Gli alberghi, per poter ripartire, oltre alla clientela attendono un chiarimento dal Governo: “Oggi se un nostri dipendente viene infettato da un cliente, ne rispondiamo civilmente e penalmente perché per l’Inail si tratta di infortunio sul lavoro. Noi possiamo rispettare tutte le indicazioni del protocollo, dalla misurazione della temperatura al dipendente quando entra in azienda al gel igienizzante, ma non vogliamo diventare responsabili in caso di contagio”. Purtroppo, al momento, è venuto a mancare il sostegno da parte delle istituzioni, Governo e Regione: “Lo Stato ha sbandierato ai quattro venti le misure per il turismo, ma attualmente c’è solo il credito d’imposta di 500 euro per il turista che passa le vacanze in Italia. Aiuti specifici non ce ne sono, è anche difficile programmarli. Noi chiediamo ad altissima voce che ci sia riconosciuto il danno indiretto, ossia che ci aiutino con i costi fissi che continuano a esserci anche se mancano gli incassi”.

Un altro rischio di questa fase, in cui alle piccole aziende in particolare viene a mancare la liquidità, è che la criminalità organizzata se ne approfitti per infiltrarsi. Fittuccia è piuttosto chiaro in merito: “Anche se l’Umbria non è particolarmente appetibile, noi siamo vigili. Le aziende non possono reggere ancora molto, questa situazione può generare l’intervento della mafia, della camorra o della ‘ndrangheta. Qualcuno può prendere per il collo l’imprenditore così come ci possono essere casi di usura. Le banche, del resto, se riscontrano anche una piccola irregolarità, non possono concedere credito e quindi, se sei disperato, finisci per rivolgerti a canali illegali”. Si fa il possibile per evitarlo: “Noi contattiamo un paio di volte alla settimana tutti gli associati chiedendo di segnalarci episodi di questo tipo. Godiamo anche della vicinanza e della collaborazione della guardia di finanza”.

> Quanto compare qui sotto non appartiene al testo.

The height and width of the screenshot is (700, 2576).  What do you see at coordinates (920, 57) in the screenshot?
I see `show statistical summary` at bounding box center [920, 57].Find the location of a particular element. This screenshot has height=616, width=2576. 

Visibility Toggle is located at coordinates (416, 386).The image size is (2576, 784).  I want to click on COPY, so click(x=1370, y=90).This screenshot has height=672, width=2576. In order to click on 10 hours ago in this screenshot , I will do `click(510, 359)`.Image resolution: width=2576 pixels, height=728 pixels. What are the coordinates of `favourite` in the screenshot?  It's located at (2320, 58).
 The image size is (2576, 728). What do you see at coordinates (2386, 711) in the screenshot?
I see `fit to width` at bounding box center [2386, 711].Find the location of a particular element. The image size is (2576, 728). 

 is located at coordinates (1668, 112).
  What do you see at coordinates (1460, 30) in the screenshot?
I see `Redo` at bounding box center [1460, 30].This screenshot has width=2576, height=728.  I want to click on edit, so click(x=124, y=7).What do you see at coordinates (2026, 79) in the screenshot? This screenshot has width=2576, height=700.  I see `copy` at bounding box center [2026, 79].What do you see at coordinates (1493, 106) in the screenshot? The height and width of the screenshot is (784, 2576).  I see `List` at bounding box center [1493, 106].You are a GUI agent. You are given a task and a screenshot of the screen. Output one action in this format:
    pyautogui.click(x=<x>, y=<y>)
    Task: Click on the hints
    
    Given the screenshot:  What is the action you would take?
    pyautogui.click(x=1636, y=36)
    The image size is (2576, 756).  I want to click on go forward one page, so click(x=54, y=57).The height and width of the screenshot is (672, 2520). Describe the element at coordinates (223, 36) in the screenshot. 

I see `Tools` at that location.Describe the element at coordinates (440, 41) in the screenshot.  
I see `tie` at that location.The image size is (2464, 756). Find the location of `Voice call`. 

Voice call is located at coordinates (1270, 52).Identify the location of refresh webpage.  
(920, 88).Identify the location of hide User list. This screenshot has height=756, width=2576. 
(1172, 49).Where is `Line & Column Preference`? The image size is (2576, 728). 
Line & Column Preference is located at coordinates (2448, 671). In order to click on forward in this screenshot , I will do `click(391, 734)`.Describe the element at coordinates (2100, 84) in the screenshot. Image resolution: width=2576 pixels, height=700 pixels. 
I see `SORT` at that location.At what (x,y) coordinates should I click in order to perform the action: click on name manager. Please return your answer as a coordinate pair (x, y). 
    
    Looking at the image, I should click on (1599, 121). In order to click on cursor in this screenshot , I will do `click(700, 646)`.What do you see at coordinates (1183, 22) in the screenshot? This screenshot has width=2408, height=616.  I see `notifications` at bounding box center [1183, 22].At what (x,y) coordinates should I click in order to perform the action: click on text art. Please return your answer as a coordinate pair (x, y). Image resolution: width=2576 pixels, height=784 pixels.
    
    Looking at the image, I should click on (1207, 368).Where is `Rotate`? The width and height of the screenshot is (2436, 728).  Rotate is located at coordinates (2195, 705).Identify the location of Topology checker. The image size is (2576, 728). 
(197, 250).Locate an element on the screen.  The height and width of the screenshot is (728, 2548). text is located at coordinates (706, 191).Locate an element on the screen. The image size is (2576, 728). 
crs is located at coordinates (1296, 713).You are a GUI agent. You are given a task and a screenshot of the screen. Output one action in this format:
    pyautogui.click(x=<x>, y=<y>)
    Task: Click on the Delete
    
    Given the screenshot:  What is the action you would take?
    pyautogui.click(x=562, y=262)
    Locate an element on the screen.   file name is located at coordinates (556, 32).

Certo, per l’Umbria questo 21esimo secolo non è dei migliori: prima il terremoto, poi il covid: “A livello turistico, ci eravamo ripresi molto bene dal sisma, avevamo avuto più di sei milioni di presenze nel 2019. Il 2020 si era presentato ancora migliore, prima che arrivasse il frontale del coronavirus a marzo. Un evento, questo, che ci ha fatto sprofondare, ma vogliamo comunque guardare ed essere positivi”.